Section A. Makes rent regulations permanent. Until now, rent regulations were renewed for a fixed period of years, and would expire unless the Legislature passed a renewal law and the governor signed it before the June 15 deadline. That resulted in huge loopholes being created in 1997 and 2003. Making the laws permanent means tenants won’t have to depend on Albany to renew them, but it also means that tenants seeking stronger protections will have to lobby the legislature to enact them without the impending crisis of having the laws expire.

Section B. Repeals the 20 percent vacancy bonus and longevity increases. This ends the automatic 20 percent increase allowed on vacant apartments, with more permitted if the previous tenant had been there for eight or more years. That eliminates a huge financial incentive for landlords to displace tenants.

Section C. Prohibits the New York City Rent Guidelines Board from imposing increases abolished by the state. Those include extra increases for vacant apartments or those with low rents (which tenant activists dubbed the “poor tax”).

Section D. Repeals vacancy deregulation. The 1997 law allowed landlords to deregulate vacant apartments if the rent was more than $2,000 a month. While that threshold was increased to about $2,775 a month and, in 2015, restricted to apartments where the previous tenant was already paying more than the limit (no longer those where the landlord could raise the rent over it), this law led to tens of thousands of apartments being lost from the supply of affordable housing. Many of them were deregulated illegally. Tenants who move into rent-stabilized apartments will now get to keep those protections regardless of how much the rent is. This is not an issue that affects only wealthy tenants: For example, a family of four with an income of $60,000 a year might be spending more than half of their income on a $2,800 apartment.

Section E. Closes the “preferential rent” loophole. Landlords do not have to charge tenants the maximum rent the regulations allow. They can give discounts, termed “preferential rents.” Amendments to the rent laws in 2003 allowed owners to raise preferential rents to the legal maximum when the tenants’ lease came up renewal—increases that could be hundreds of dollars, forcing many lower income tenants to move out. The new law makes preferential-rent discounts last as long as that tenant lives there, subject to ordinary renewal increases.

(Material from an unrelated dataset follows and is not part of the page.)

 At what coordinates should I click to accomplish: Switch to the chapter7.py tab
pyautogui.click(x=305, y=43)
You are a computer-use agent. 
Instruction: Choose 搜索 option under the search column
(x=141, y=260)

Section F. Changes the “four-year rule” for looking at rent overcharges. The 1997 law limited how far the state Division of Housing and Community Renewal (DHCR) and the courts could look back when a tenant claimed their rent was illegally high to four years. State courts have since established some exceptions, such as in cases of fraud, but the new law extends the look-back period to six years. It also includes other changes that make it easier for tenants to challenge illegal rents and obtain rent reductions and treble damages.

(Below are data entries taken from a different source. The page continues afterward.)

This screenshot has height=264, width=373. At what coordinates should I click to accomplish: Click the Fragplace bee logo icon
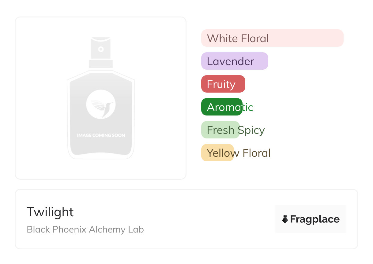[x=285, y=219]
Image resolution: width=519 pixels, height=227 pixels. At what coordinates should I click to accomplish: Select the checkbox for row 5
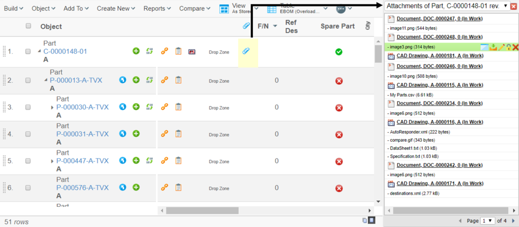click(x=28, y=161)
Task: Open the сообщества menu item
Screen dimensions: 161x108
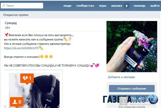Action: pyautogui.click(x=85, y=6)

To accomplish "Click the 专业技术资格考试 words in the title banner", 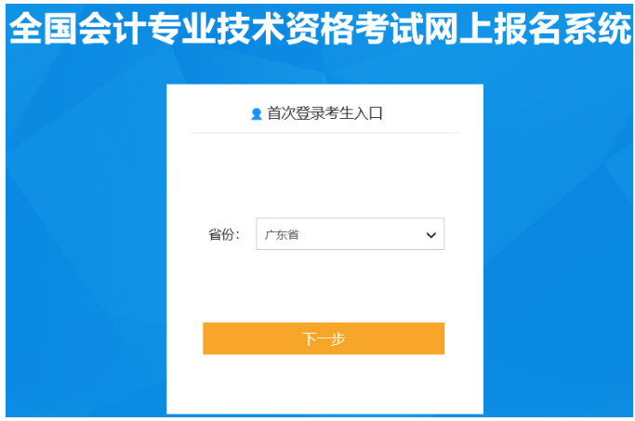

Section G. Statewide ETPA option. Previously, only cities and towns in New York City, Westchester, Rockland, and Nassau counties could opt into rent stabilization under the Emergency Tenant Protection Act of 1974. The new law gives local governments anywhere in the state that option—a big victory for tenant movements upstate and on Long Island.

Section H. Relief for rent-controlled tenants. This largely elderly and low-income population will no longer face possible 7.5 percent rent increases every year. Their increases will be based on the average of the last five years of RGB increases for rent-stabilized tenants.

Section I. Limits owner-use evictions. The landlord must show “immediate or compelling necessity” to evict a tenant to get personal use of their apartment, and can only take one apartment. The prior law let landlords clear out an entire building if they claimed they wanted it for themselves.

Section J. Provides tenancy rights to certain subtenants of nonprofits in scatter-site housing.

Section K. Limits MCI and IAI rent increases for renovations. While not repealing increases for individual apartment improvements building-wide major capital improvements, the new law limits the maximum annual increase for MCIs from 6 percent to 2 percent, retroactive to June 16, 2012. It also requires a “reasonable cost” schedule, limits the type of work that qualifies, denies increases to buildings with hazardous violations, and mandates that DHCR audit 25 percent of MCI applications. It limits increases for apartment renovations to $15,000 over 15 years, less than $90 a month. Both types of increases will expire after 30 years.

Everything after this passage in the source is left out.